Dr. Susan Eddlestone, a veterinarian at the LSU School of Veterinary Medicine, said diabetes differs in dogs and cats.

Eddlestone said there are basically two types of diabetes — dogs typically have type 1 diabetes, which means they don’t make enough insulin. Cats typically develop type 2 diabetes, which makes them resistant to insulin.

“And cats and dogs pretty much have same symptoms — drinking lots of water and increased urination,” she said.

Little Buddy’s insulin is administered twice daily. Insulin can range in cost, but many owners of diabetic pets can find a price range that works for their budget.

Eddlestone said a healthy diet can prevent cats from developing diabetes.

“Cats have a type of diabetes that is similar to people, which is due to obesity,” Eddlestone said. “The best way to prevent it is keep them from gaining weight.”

Eddlestone said to avoid feeding pets “people food” and to talk to a vet about what kind of pet food is best.

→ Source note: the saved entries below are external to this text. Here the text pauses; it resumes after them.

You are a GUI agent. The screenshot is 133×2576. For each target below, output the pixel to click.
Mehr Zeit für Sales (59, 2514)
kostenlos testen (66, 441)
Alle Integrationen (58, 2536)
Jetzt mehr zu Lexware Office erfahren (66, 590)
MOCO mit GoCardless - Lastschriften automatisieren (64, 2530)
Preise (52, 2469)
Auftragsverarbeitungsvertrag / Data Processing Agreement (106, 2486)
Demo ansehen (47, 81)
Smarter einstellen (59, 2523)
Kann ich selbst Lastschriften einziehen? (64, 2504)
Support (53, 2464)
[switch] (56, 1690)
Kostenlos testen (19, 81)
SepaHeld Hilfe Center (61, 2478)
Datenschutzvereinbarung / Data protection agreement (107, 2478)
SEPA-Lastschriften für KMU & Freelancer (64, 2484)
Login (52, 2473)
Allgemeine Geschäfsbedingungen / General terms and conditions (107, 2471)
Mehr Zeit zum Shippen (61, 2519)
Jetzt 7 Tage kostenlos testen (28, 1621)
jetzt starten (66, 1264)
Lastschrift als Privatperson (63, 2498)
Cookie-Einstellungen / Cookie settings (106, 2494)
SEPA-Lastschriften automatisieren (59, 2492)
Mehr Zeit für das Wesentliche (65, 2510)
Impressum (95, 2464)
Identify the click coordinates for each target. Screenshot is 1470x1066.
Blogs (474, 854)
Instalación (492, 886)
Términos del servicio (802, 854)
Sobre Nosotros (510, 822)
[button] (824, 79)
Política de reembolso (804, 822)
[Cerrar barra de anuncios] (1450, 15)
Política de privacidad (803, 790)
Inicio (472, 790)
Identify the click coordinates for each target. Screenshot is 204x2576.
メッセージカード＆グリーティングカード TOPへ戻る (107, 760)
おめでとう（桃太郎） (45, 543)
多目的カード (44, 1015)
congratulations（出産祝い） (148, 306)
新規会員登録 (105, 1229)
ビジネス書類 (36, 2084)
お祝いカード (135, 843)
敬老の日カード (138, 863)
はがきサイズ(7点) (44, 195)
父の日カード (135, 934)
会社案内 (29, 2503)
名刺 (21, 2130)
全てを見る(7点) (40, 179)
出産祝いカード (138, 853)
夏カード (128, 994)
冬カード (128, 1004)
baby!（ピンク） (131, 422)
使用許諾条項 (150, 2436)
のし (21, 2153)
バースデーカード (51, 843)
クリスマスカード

She said that some pet owners don’t want to face the responsibility of twice-daily injections, even though diabetes is a manageable condition.

“A lot of people euthanize animals when they are diagnosed with diabetes,” Eddlestone said. “But managing their care is not as much work as it is for people. Some people are intimidated by the process, but it’s a tiny needle. Overall, of all diseases to get, this is a very manageable one.”

Eddlestone said the worst-case scenario for diabetic pets is a condition called diabetic ketoacidosis, which can lead to death.

Canines affected by diabetic ketoacidosis may experience lethargy, vomiting, diarrhea, dehydration, excessive thirst and bad breath.

Aycock said she could not imagine letting L.B. go just because of his diagnosis.

“I never considered that,” Aycock said. “I am an animal person.”

Aycock said her advice to pet owners who have received a diabetes diagnosis is to get informed.

“Talk with your vet, work with the insulin and see what happens,” Aycock said. “Don’t give up on your dog just because he is diabetic.”